Un camarade témoigne à Roger Lenglet que le « magot » de la formation professionnelle pour les confédérations syndicales sert à alimenter les appareils et le financement des permanents :
« Pour récupérer en partie l’argent de la formation professionnelle, on s’arrange avec ces centres formateurs qui surfacturent leurs prestations – ou facturent carrément des formations fictives – et l’on reverse ensuite discrètement aux syndicats une partie des bénéfices indus » (ibid., p. 156).

Sont-ce des pratiques exclusives de la CGT ? Bien sûr que non. Toutes les organisations syndicales patronales et des travailleurs profitent de ce « système mafieux », pour reprendre la substance d’une partie du chapitre « Le pillage organisé de la formation professionnelle », IN : ss. la dir. Collombat, B., et Servenay, D., Histoire secrète du patronat de 1945 à nos jours (Ed. La Découverte, Paris, 2009, p. 204 et ss.) qui rappelle ces faits, principalement de ces chevronnés syndicalistes en surfacturations et emplois fictifs que sont devenues nos organisations syndicales représentatives.

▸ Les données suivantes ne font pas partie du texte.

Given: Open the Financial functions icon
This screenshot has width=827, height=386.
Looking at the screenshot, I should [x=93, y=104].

D’autres pudeurs sont le fruit de l'esprit scolaire de quelques syndicalistes-juristes parisiens déformés par l'hyperspécialisation et l’esprit religieux de cours appris par coeur. En réalité, ils le sont parce qu’ils ont intégré dans leur chair et leur cerveau la division sociale du travail qu’ils feignent de combattre hors de tout acte crédible -sinon de vagues tracts en écriture inclusive, pour faire mode- au sein même de nos organisations. Dotés de l’esprit de perroquet et d’un manque de curiosité que nous blâmerions chez l’enfant, ils perçoivent leur champ disciplinaire comme la « mère des matières », sans culture juridique véritable, sans cette culture d'ensemble éprouvée qui doit présider au travail sur des cas individuels ou collectifs. Villey, juriste catholique, Stoyanovitch, juriste marxiste, ou encore Commaille, sociologue du droit de nos jours, n’ont jamais cessé de mettre à mal les juristes peu imaginatifs, bornés et peu curieux d’histoire, de philosophie et de l’histoire de la lutte des classes.

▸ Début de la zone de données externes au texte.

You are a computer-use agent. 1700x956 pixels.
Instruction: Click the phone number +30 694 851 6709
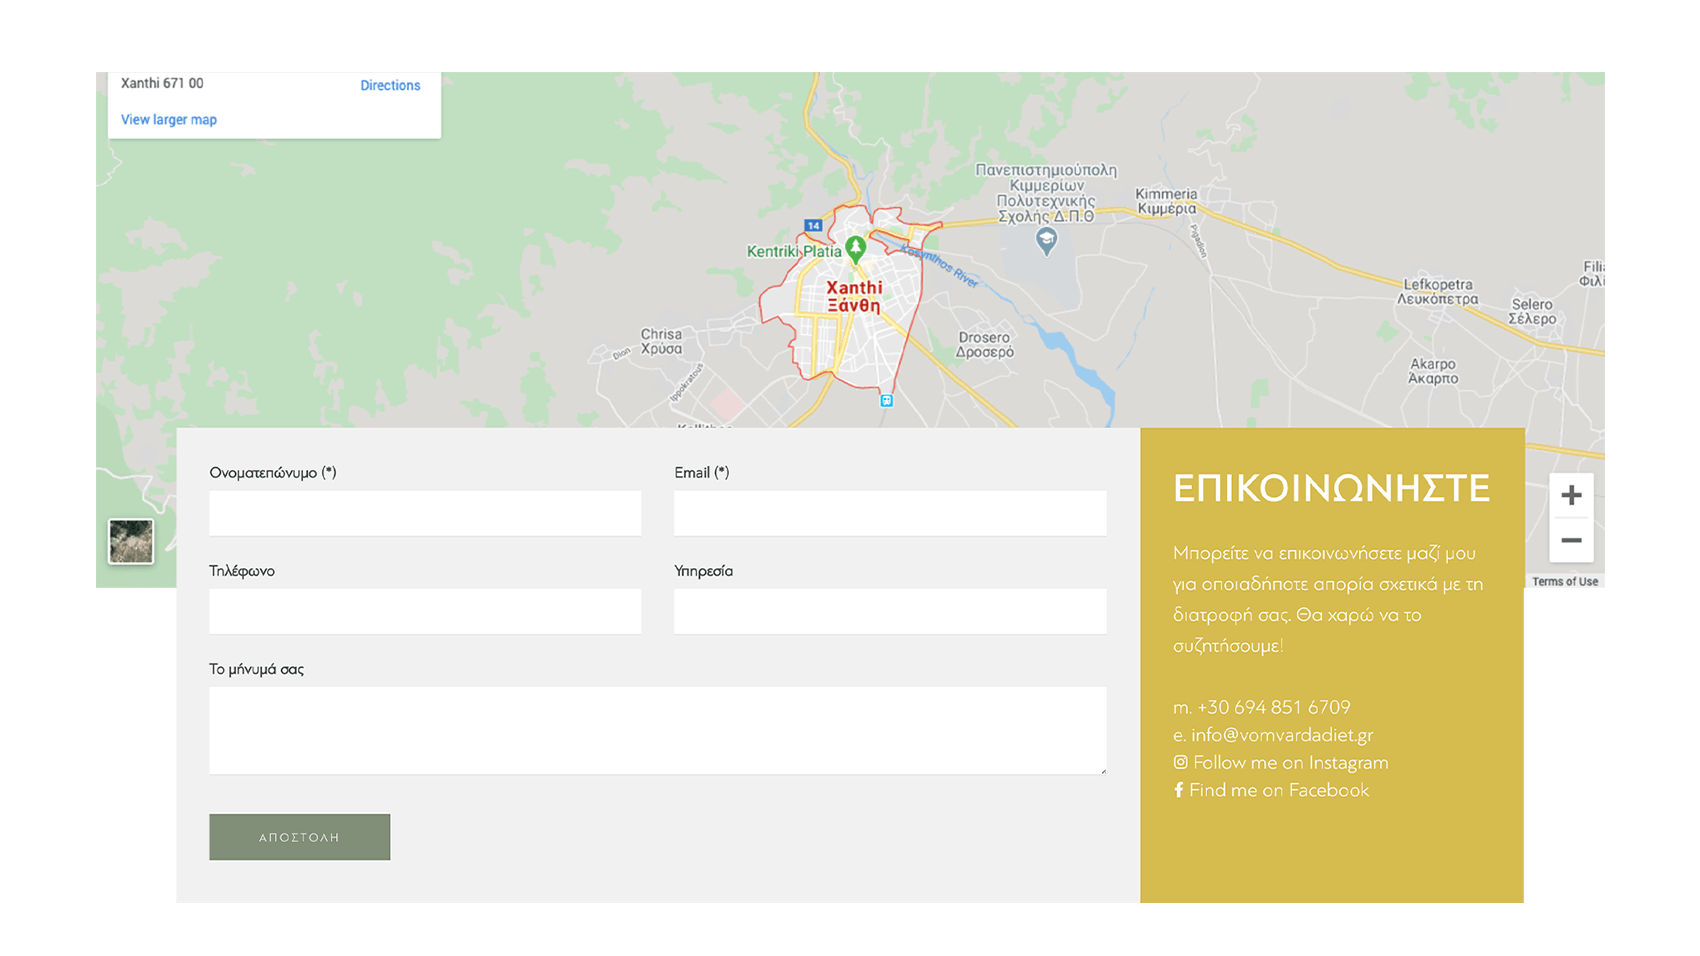tap(1274, 707)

A ce titre, Michel Villey, bien qu’adversaire de Marx mais admiratif de son penser fécond, a à maintes reprises émis des plaintes contre la culture déchue des syndicalistes CGT de la Sorbonne, à partir de 1981, « oublieux des enseignements pratiques que la grande histoire de la lutte des classes que défendait, à juste raison, des marxistes instruits (…) ce qui ne semble plus le cas, parce qu’ils sont les gestionnaires directs du Ministère et de leur esprit de carrière (…) » (cf. Carnet XXIV, 1980-1988, p. 473 et ss., IN : Réflexions sur la philosophie et le droit, PUF, 1995 ; lire encore l’édifiant article rédigé à partir du compte-rendu de l’assemblée plénière de l’UER de Droit et sciences du 17 août 1970, « politique et droit, et sur un "Discours peri tout dikaiou" attribué à Aristote », p. 235 et ss., IN : Critique de la pensée juridique moderne, Ed. Dalloz, 1976).